Larry Bird took a much different approach than others to get to the Boston Celtics. Boston drafted Bird as a junior at Indiana State and held his rights for one year after he elected to play out his senior year with the Sycamores.

Negotiations went down to the wire. They got heated between Celtics GM Red Auerbach and Bird’s agent Bob Woolf. Bird admitted he wouldn’t get involved in those battles. All that money being discussed was a whole new world to him.

Larry Bird became the highest-paid rookie when he signed with the Boston Celtics

Although Auerbach knew he had a star in the making, he had to downplay Bird’s greatness during the negotiation process.

“Bird’s a cornerman, that’s all he is,” Auerbach said to Woolf in their first meeting, according to Sports Illustrated. “And that makes him the least important of the three major positions — center, fast guard, then corner.”

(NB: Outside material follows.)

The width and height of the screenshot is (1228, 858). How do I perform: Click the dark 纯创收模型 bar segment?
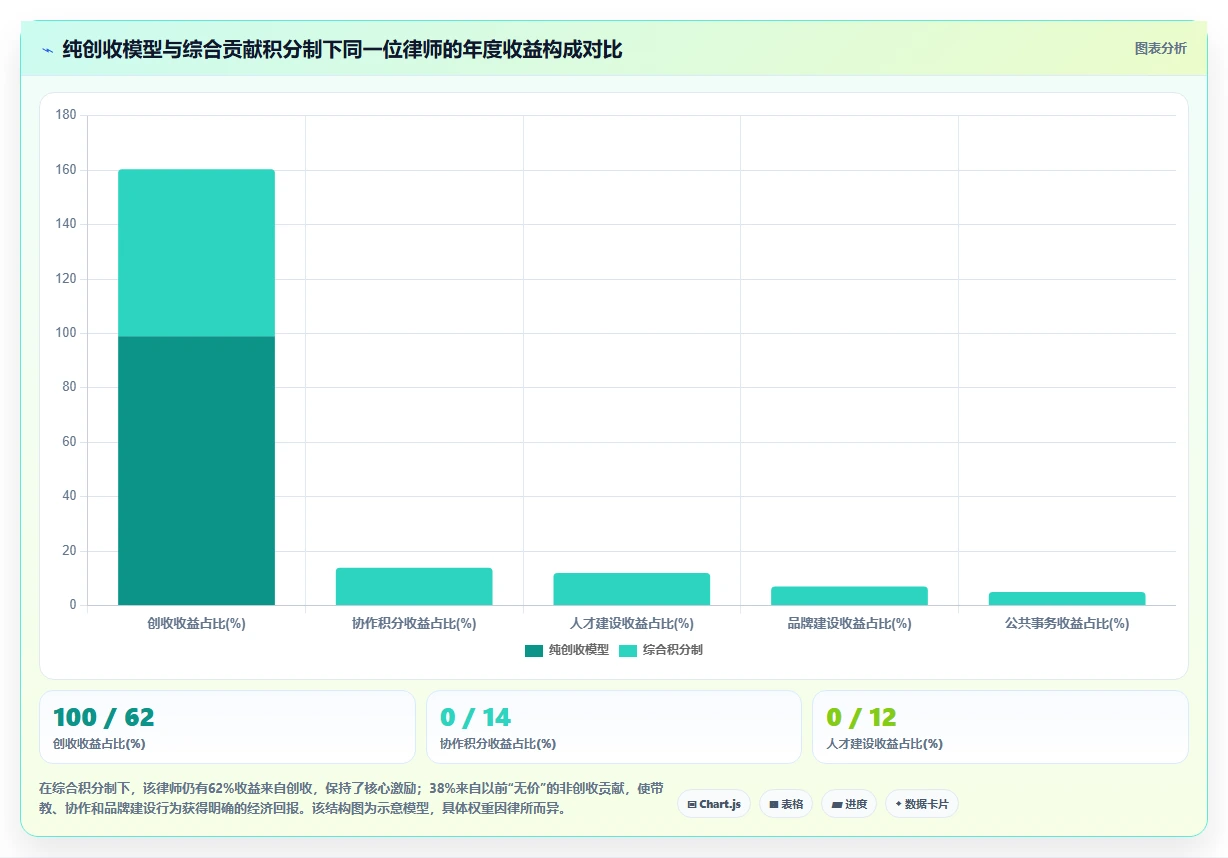click(196, 470)
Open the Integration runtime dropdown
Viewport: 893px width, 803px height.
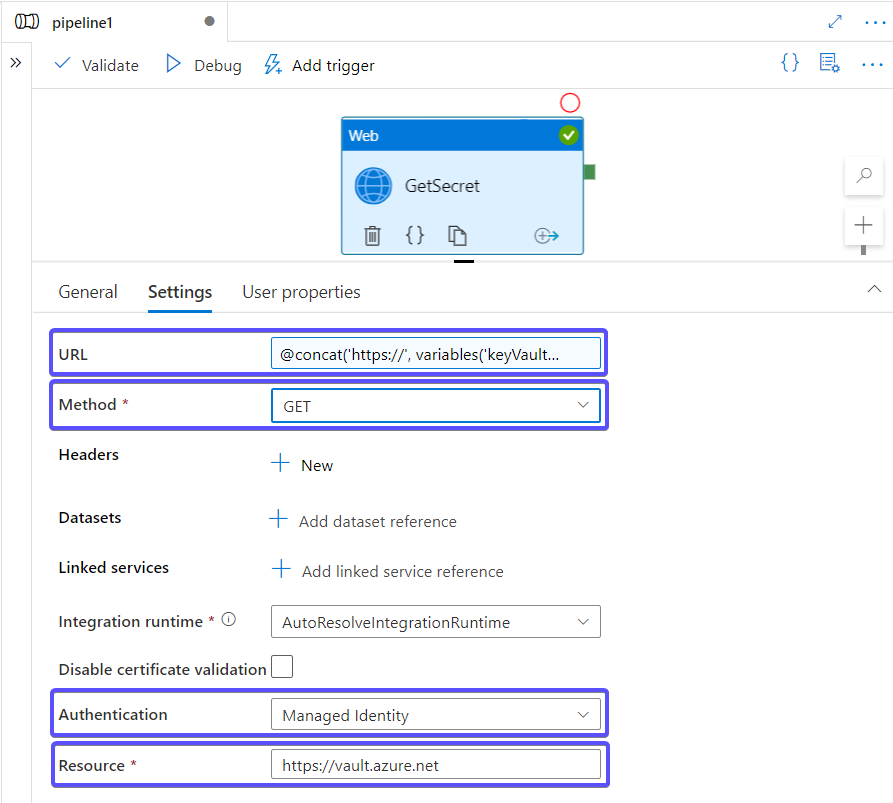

The two sides were miles apart, with Auerbach and the Celtics offering far less than the $1 million per year Woolf aimed for.

Woolf explained his side of the story to Sports Illustrated.  

“Look, Red started fooling with me at $250,000,” he said in October 1979. “I told him, ‘I’m going to ask for $1 million, and you say no. Then you’ve got to start at $500,000, and I’m going to say no. Come on, Red, you come up, and I’ll come down. That’s the way negotiations work.’” 

Negotiations went down to the wire. Had an agreement not been made, Bird would have re-entered the 1979 NBA Draft. Instead, the two sides came to an agreement. Bird inked a five-year deal, averaging $650,000 per year. He became the highest-paid rookie in NBA history.

Bird admitted he ‘couldn’t relate to all that money’

In his book Drive: The Story of My Life, Bird admitted those long, drawn-out negotiations were something he wasn’t prepared for.

“My first contract negotiation was really kind of wild,” he said in the book. “I certainly wasn’t prepared for it. Even though I had such a great college career, as with all college seniors, you are still an unproven entity at the professional level.

“Red Auerbach is famous as one of the toughest negotiators in sports. He has rarely wavered from his negotiating process of trying to make his first offer his last offer as well. Red offered Mr. Woolf a $500,000-a-year salary for me. I’m sure the labels “too slow,” “can’t run,” and “can’t jump” were mentioned more than once during the negotiations.

“Mr. Woolf told me he wanted to make me the highest-paid rookie in sports, and I just left everything in his hands. I couldn’t relate to all that money anyway.”

The deal finally got hammered out, and Bird showed he was both worth the wait and worth the money. He guided the Celtics to three championships in the 1980s and captured three straight MVPs from 1984 to 1986.